Chapter 3: Cellular Adaptation, Injury, and Death

Cellular adaptation represents the initial compensatory response when cells encounter persistent or increasing physiological demands, manifesting through several distinct processes that either increase or decrease cellular mass and function. Atrophy involves reduction in cell size and mass typically resulting from decreased workload or nutrient deprivation, while hypertrophy represents an increase in cell size driven by heightened functional demands or hormonal stimulation. Hyperplasia, the proliferation of additional cells, often accompanies hypertrophy to meet enhanced metabolic requirements. Metaplasia describes the reversible conversion of one differentiated cell type into another, typically occurring as an adaptation to chronic irritation or altered environmental conditions. Dysplasia reflects abnormal cellular growth characterized by increased nuclear size, irregular cell shape, and disorganized tissue architecture, representing a precancerous state requiring clinical monitoring. Cells may accumulate various substances including physiologic materials such as lipids and proteins, pathologic endogenous products, or exogenous materials like environmental particulates.

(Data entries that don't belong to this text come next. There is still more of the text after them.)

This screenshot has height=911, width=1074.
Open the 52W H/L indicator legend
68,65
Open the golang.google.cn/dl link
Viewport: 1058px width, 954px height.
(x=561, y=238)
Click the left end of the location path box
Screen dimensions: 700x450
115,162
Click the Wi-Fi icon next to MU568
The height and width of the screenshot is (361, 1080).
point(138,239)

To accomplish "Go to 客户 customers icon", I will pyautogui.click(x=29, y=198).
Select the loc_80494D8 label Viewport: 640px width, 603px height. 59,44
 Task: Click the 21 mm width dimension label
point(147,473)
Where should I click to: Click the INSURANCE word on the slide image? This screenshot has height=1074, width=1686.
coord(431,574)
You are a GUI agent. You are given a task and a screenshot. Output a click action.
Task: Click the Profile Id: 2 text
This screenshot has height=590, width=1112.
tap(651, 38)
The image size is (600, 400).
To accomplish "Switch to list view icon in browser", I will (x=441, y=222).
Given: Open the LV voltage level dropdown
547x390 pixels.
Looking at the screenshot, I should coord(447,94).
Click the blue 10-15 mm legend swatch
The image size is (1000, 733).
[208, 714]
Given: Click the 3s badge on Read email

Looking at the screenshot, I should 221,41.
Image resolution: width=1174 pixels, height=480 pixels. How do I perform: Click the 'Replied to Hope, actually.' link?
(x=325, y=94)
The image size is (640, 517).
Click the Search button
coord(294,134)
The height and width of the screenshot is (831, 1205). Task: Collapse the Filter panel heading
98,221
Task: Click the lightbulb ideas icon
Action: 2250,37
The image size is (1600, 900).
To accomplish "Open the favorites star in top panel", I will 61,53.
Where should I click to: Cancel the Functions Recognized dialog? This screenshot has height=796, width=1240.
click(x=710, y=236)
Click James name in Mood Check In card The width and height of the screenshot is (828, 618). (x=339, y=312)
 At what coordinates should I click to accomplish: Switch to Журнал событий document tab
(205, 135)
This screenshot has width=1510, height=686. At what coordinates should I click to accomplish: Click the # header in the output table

Pathologic calcification can occur through dystrophic mechanisms in damaged tissues or metastatic mechanisms in normal tissues during hypercalcemic states. Cell injury arises from multiple external sources including mechanical trauma, thermal extremes, electrical injury, ionizing and nonionizing radiation, toxic chemicals, infectious agents, and nutritional deficiencies. Internally, injury mechanisms involve free radical generation leading to oxidative damage, hypoxic conditions that compromise adenosine triphosphate production and cellular metabolism, and disruption of calcium regulation. When reversible injury progresses beyond the point of recovery, cells undergo death through either apoptosis, an orderly programmed process involving selective cell elimination without inflammatory response that maintains tissue integrity during development and normal cellular turnover, or necrosis, an uncontrolled destructive process triggering inflammatory reactions. The chapter concludes by addressing cellular senescence, integrating multiple theoretical frameworks including cumulative wear and tear, progressive damage accumulation, and genetically predetermined aging mechanisms to explain the multifactorial nature of biological aging.